Family finds reward in singing for the Lord
Published 2:01 pm Friday, September 3, 2010
“If God had shown us, back down the road, that we’d be doing this, we would have been scared to death,” said Jean Brasher of Chelsea, after a recent Southern Gospel concert by her family.
Several years ago, while singing with her husband Larry and another young couple, people began asking to book them. But they said, “We don’t do that.”
However, they began to wonder if God was trying to lead them in that direction, and after lots of prayers, they took a booking.
That led to a 23-year singing ministry where they traveled across the country and into Canada, singing with some of the top groups in Southern Gospel music. They never made calls to get bookings, Brasher said. But they sang up to 180 days a year — in churches, at outside festivals and even at Wal-Mart and Kmart.
The family quit the road nine years ago, when younger band members became busy with their own families. Today, they play closer to home.
Elder son, Mike, was 9, when they on faith invested in some second-hand drums, then anointed him and prayed over him, “asking God to open his ears.” He’s had an ear for music ever since, Brasher said.

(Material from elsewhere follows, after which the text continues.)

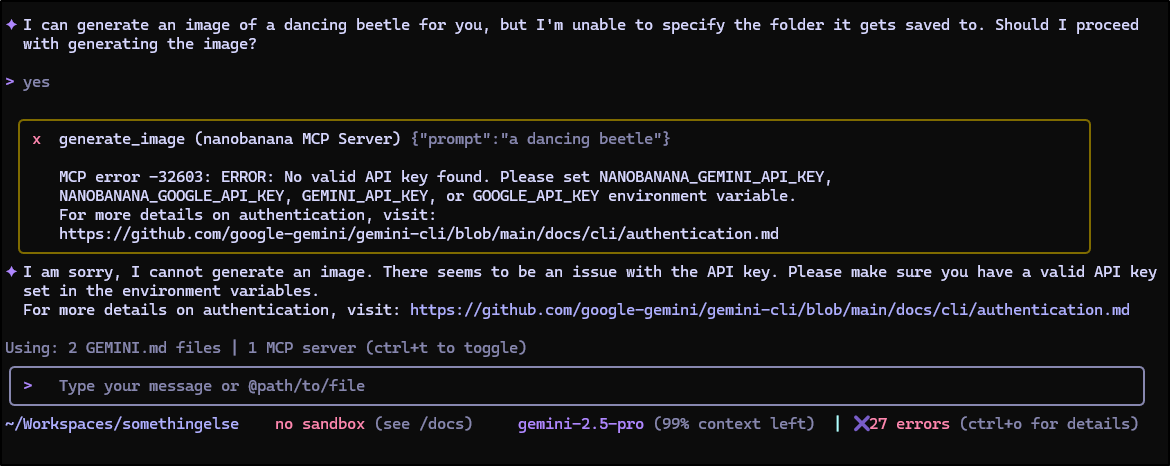Click the purple X icon before 27 errors
This screenshot has height=466, width=1170.
pos(861,424)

Later, Mike decided he wanted to play bass guitar. He closed himself in his room practicing for a while with a tape, then came out ready to go onstage.
Younger son, Shannon, began playing rhythm guitar as a young teen, and now plays drums.
Daughter Melissa Grimes played tambourine until she married. Several other young people have sung or played with the group. Daughters-in-law Janah and Teresa, and Stephanie Howell, sometimes sing with them today.
“Younger family members are working on some things to try to keep the ministry going,” Jean Brasher said. “I’m so thankful that they have a heart for ministry.”
“It’s so rewarding,” she said. “To see people in ministry who were saved in one of your singing services.”
Some of their most rewarding experiences came through singing at Jimmy Hale mission once a month, said Brasher.
“Shannon would stand on the piano bench and sing,” she said.
“Those men had been through so much, and some won’t listen to a preacher,” she said. “But the music draws them, and they get saved.
“There’s nothing like doing what you know God put you here to do,” she said.